Work to be completed >> Please copy these items line for line, unchanged.
BEGIN Given records
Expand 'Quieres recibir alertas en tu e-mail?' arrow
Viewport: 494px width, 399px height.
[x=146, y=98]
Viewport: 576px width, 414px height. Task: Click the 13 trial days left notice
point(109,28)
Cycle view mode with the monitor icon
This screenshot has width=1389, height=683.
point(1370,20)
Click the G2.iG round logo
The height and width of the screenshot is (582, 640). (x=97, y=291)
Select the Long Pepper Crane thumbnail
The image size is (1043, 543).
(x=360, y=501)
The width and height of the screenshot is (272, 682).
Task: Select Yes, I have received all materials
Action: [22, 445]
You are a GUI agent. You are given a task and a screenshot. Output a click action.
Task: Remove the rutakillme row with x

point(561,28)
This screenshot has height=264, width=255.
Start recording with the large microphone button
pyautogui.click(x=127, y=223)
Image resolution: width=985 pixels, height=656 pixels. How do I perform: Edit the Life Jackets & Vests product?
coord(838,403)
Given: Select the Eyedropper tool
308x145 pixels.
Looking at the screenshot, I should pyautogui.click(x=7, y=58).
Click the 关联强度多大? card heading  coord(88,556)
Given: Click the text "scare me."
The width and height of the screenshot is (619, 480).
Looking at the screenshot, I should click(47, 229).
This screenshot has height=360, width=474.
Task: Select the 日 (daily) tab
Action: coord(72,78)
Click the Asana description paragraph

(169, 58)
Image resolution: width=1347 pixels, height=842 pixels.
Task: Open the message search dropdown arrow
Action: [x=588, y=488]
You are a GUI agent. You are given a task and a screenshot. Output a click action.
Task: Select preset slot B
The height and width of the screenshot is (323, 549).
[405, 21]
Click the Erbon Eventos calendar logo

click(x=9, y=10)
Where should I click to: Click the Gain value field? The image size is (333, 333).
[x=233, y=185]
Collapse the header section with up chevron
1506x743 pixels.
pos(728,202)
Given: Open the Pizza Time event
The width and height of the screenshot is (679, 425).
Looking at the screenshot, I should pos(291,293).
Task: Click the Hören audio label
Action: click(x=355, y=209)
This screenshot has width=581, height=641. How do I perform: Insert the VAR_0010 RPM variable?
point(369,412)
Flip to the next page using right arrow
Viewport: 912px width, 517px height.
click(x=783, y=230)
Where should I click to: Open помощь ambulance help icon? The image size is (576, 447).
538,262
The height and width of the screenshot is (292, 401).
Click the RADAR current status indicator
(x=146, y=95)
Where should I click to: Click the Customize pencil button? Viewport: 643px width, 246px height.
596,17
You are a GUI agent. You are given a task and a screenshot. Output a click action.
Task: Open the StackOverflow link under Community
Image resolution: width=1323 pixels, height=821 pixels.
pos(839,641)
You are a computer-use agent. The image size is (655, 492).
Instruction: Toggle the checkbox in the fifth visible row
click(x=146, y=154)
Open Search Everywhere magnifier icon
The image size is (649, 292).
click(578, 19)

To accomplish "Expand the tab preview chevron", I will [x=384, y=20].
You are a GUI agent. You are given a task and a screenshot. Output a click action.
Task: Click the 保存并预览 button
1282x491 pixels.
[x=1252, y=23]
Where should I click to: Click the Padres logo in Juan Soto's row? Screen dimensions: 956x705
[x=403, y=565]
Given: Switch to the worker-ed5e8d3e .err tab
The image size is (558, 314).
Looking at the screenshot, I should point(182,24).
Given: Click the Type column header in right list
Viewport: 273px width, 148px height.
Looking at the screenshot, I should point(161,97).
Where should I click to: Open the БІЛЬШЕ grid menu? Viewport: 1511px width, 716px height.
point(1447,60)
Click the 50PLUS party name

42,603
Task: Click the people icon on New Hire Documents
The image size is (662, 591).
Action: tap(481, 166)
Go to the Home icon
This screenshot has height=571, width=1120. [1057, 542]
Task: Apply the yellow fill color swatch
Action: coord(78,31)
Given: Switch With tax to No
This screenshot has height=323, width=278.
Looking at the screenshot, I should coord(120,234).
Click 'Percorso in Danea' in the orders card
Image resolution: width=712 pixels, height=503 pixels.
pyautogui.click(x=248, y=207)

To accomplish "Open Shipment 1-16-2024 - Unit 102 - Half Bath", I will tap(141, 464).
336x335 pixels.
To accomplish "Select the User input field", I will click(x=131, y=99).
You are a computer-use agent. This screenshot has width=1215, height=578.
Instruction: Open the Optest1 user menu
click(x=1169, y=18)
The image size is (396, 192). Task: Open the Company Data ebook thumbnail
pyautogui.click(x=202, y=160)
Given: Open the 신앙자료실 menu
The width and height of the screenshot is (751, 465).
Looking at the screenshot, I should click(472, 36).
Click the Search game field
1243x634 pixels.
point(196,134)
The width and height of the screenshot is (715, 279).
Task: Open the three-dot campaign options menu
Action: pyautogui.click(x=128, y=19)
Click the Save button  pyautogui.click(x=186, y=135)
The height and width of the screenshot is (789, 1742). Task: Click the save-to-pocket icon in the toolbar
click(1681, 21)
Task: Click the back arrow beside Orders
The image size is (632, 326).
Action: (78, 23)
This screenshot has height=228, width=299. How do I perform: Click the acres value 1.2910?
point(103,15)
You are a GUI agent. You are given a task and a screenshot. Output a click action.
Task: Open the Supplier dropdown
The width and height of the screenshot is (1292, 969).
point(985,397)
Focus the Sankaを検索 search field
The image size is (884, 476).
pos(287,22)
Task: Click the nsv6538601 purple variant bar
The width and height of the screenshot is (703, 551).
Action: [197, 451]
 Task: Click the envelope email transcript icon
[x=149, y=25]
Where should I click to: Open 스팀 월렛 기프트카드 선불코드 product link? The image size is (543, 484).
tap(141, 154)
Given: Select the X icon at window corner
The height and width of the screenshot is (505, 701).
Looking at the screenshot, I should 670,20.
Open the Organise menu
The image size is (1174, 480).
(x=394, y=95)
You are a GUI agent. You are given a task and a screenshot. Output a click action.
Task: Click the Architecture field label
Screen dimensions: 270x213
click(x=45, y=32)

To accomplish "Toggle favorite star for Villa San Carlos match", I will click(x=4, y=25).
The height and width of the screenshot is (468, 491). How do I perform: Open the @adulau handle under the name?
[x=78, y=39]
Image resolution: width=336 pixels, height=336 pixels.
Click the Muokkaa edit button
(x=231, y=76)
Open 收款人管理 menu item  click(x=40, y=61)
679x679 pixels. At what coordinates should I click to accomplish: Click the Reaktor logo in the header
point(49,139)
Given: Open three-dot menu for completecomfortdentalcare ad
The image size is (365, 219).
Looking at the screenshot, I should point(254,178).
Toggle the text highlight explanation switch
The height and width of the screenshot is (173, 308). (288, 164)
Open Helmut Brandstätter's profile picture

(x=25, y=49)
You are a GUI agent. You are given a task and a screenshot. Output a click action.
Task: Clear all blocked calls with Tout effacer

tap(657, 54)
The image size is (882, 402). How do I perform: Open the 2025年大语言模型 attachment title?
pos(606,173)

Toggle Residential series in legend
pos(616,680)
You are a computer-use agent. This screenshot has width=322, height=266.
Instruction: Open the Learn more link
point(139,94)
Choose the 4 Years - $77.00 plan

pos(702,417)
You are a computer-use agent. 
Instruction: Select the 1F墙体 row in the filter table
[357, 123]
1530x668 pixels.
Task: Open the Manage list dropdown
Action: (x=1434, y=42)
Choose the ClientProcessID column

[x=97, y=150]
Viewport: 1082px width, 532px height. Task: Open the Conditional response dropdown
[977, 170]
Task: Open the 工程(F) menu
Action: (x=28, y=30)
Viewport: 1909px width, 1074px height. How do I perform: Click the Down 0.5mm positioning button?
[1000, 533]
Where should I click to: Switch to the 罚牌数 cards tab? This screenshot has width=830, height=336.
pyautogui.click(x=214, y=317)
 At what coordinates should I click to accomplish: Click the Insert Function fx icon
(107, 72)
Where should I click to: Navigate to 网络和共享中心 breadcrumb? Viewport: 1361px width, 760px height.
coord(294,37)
END Given records
Task output >>
Expand 'Quieres recibir alertas en tu e-mail?' arrow
Viewport: 494px width, 399px height.
[x=146, y=98]
Viewport: 576px width, 414px height. Task: Click the 13 trial days left notice
point(109,28)
Cycle view mode with the monitor icon
This screenshot has width=1389, height=683.
point(1370,20)
Click the G2.iG round logo
The height and width of the screenshot is (582, 640). (x=97, y=291)
Select the Long Pepper Crane thumbnail
The image size is (1043, 543).
(x=360, y=501)
The width and height of the screenshot is (272, 682).
Task: Select Yes, I have received all materials
Action: [22, 445]
You are a GUI agent. You are given a task and a screenshot. Output a click action.
Task: Remove the rutakillme row with x

point(561,28)
This screenshot has height=264, width=255.
Start recording with the large microphone button
pyautogui.click(x=127, y=223)
Image resolution: width=985 pixels, height=656 pixels. How do I perform: Edit the Life Jackets & Vests product?
coord(838,403)
Given: Select the Eyedropper tool
308x145 pixels.
Looking at the screenshot, I should pyautogui.click(x=7, y=58).
Click the 关联强度多大? card heading  coord(88,556)
Given: Click the text "scare me."
The width and height of the screenshot is (619, 480).
Looking at the screenshot, I should click(47, 229).
This screenshot has height=360, width=474.
Task: Select the 日 (daily) tab
Action: coord(72,78)
Click the Asana description paragraph

(169, 58)
Image resolution: width=1347 pixels, height=842 pixels.
Task: Open the message search dropdown arrow
Action: [x=588, y=488]
You are a GUI agent. You are given a task and a screenshot. Output a click action.
Task: Select preset slot B
The height and width of the screenshot is (323, 549).
[405, 21]
Click the Erbon Eventos calendar logo

click(x=9, y=10)
Where should I click to: Click the Gain value field? The image size is (333, 333).
[x=233, y=185]
Collapse the header section with up chevron
1506x743 pixels.
pos(728,202)
Given: Open the Pizza Time event
The width and height of the screenshot is (679, 425).
Looking at the screenshot, I should pos(291,293).
Task: Click the Hören audio label
Action: click(x=355, y=209)
This screenshot has width=581, height=641. How do I perform: Insert the VAR_0010 RPM variable?
point(369,412)
Flip to the next page using right arrow
Viewport: 912px width, 517px height.
click(x=783, y=230)
Where should I click to: Open помощь ambulance help icon? The image size is (576, 447).
538,262
The height and width of the screenshot is (292, 401).
Click the RADAR current status indicator
(x=146, y=95)
Where should I click to: Click the Customize pencil button? Viewport: 643px width, 246px height.
596,17
You are a GUI agent. You are given a task and a screenshot. Output a click action.
Task: Open the StackOverflow link under Community
Image resolution: width=1323 pixels, height=821 pixels.
pos(839,641)
You are a computer-use agent. The image size is (655, 492).
Instruction: Toggle the checkbox in the fifth visible row
click(x=146, y=154)
Open Search Everywhere magnifier icon
The image size is (649, 292).
click(578, 19)

To accomplish "Expand the tab preview chevron", I will [x=384, y=20].
You are a GUI agent. You are given a task and a screenshot. Output a click action.
Task: Click the 保存并预览 button
1282x491 pixels.
[x=1252, y=23]
Where should I click to: Click the Padres logo in Juan Soto's row? Screen dimensions: 956x705
[x=403, y=565]
Given: Switch to the worker-ed5e8d3e .err tab
The image size is (558, 314).
Looking at the screenshot, I should point(182,24).
Given: Click the Type column header in right list
Viewport: 273px width, 148px height.
Looking at the screenshot, I should point(161,97).
Where should I click to: Open the БІЛЬШЕ grid menu? Viewport: 1511px width, 716px height.
point(1447,60)
Click the 50PLUS party name

42,603
Task: Click the people icon on New Hire Documents
The image size is (662, 591).
Action: tap(481, 166)
Go to the Home icon
This screenshot has height=571, width=1120. [1057, 542]
Task: Apply the yellow fill color swatch
Action: coord(78,31)
Given: Switch With tax to No
This screenshot has height=323, width=278.
Looking at the screenshot, I should coord(120,234).
Click 'Percorso in Danea' in the orders card
Image resolution: width=712 pixels, height=503 pixels.
pyautogui.click(x=248, y=207)

To accomplish "Open Shipment 1-16-2024 - Unit 102 - Half Bath", I will tap(141, 464).
336x335 pixels.
To accomplish "Select the User input field", I will click(x=131, y=99).
You are a computer-use agent. This screenshot has width=1215, height=578.
Instruction: Open the Optest1 user menu
click(x=1169, y=18)
The image size is (396, 192). Task: Open the Company Data ebook thumbnail
pyautogui.click(x=202, y=160)
Given: Open the 신앙자료실 menu
The width and height of the screenshot is (751, 465).
Looking at the screenshot, I should click(472, 36).
Click the Search game field
1243x634 pixels.
point(196,134)
The width and height of the screenshot is (715, 279).
Task: Open the three-dot campaign options menu
Action: pyautogui.click(x=128, y=19)
Click the Save button  pyautogui.click(x=186, y=135)
The height and width of the screenshot is (789, 1742). Task: Click the save-to-pocket icon in the toolbar
click(1681, 21)
Task: Click the back arrow beside Orders
The image size is (632, 326).
Action: (78, 23)
This screenshot has height=228, width=299. How do I perform: Click the acres value 1.2910?
point(103,15)
You are a GUI agent. You are given a task and a screenshot. Output a click action.
Task: Open the Supplier dropdown
The width and height of the screenshot is (1292, 969).
point(985,397)
Focus the Sankaを検索 search field
The image size is (884, 476).
pos(287,22)
Task: Click the nsv6538601 purple variant bar
The width and height of the screenshot is (703, 551).
Action: [197, 451]
 Task: Click the envelope email transcript icon
[x=149, y=25]
Where should I click to: Open 스팀 월렛 기프트카드 선불코드 product link? The image size is (543, 484).
tap(141, 154)
Given: Select the X icon at window corner
The height and width of the screenshot is (505, 701).
Looking at the screenshot, I should 670,20.
Open the Organise menu
The image size is (1174, 480).
(x=394, y=95)
You are a GUI agent. You are given a task and a screenshot. Output a click action.
Task: Click the Architecture field label
Screen dimensions: 270x213
click(x=45, y=32)

To accomplish "Toggle favorite star for Villa San Carlos match", I will click(x=4, y=25).
The height and width of the screenshot is (468, 491). How do I perform: Open the @adulau handle under the name?
[x=78, y=39]
Image resolution: width=336 pixels, height=336 pixels.
Click the Muokkaa edit button
(x=231, y=76)
Open 收款人管理 menu item  click(x=40, y=61)
679x679 pixels. At what coordinates should I click to accomplish: Click the Reaktor logo in the header
point(49,139)
Given: Open three-dot menu for completecomfortdentalcare ad
The image size is (365, 219).
Looking at the screenshot, I should point(254,178).
Toggle the text highlight explanation switch
The height and width of the screenshot is (173, 308). (288, 164)
Open Helmut Brandstätter's profile picture

(x=25, y=49)
You are a GUI agent. You are given a task and a screenshot. Output a click action.
Task: Clear all blocked calls with Tout effacer

tap(657, 54)
The image size is (882, 402). How do I perform: Open the 2025年大语言模型 attachment title?
pos(606,173)

Toggle Residential series in legend
pos(616,680)
You are a computer-use agent. This screenshot has width=322, height=266.
Instruction: Open the Learn more link
point(139,94)
Choose the 4 Years - $77.00 plan

pos(702,417)
You are a computer-use agent. 
Instruction: Select the 1F墙体 row in the filter table
[357, 123]
1530x668 pixels.
Task: Open the Manage list dropdown
Action: (x=1434, y=42)
Choose the ClientProcessID column

[x=97, y=150]
Viewport: 1082px width, 532px height. Task: Open the Conditional response dropdown
[977, 170]
Task: Open the 工程(F) menu
Action: (x=28, y=30)
Viewport: 1909px width, 1074px height. How do I perform: Click the Down 0.5mm positioning button?
[1000, 533]
Where should I click to: Switch to the 罚牌数 cards tab? This screenshot has width=830, height=336.
pyautogui.click(x=214, y=317)
 At what coordinates should I click to accomplish: Click the Insert Function fx icon
(107, 72)
Where should I click to: Navigate to 网络和共享中心 breadcrumb? Viewport: 1361px width, 760px height.
coord(294,37)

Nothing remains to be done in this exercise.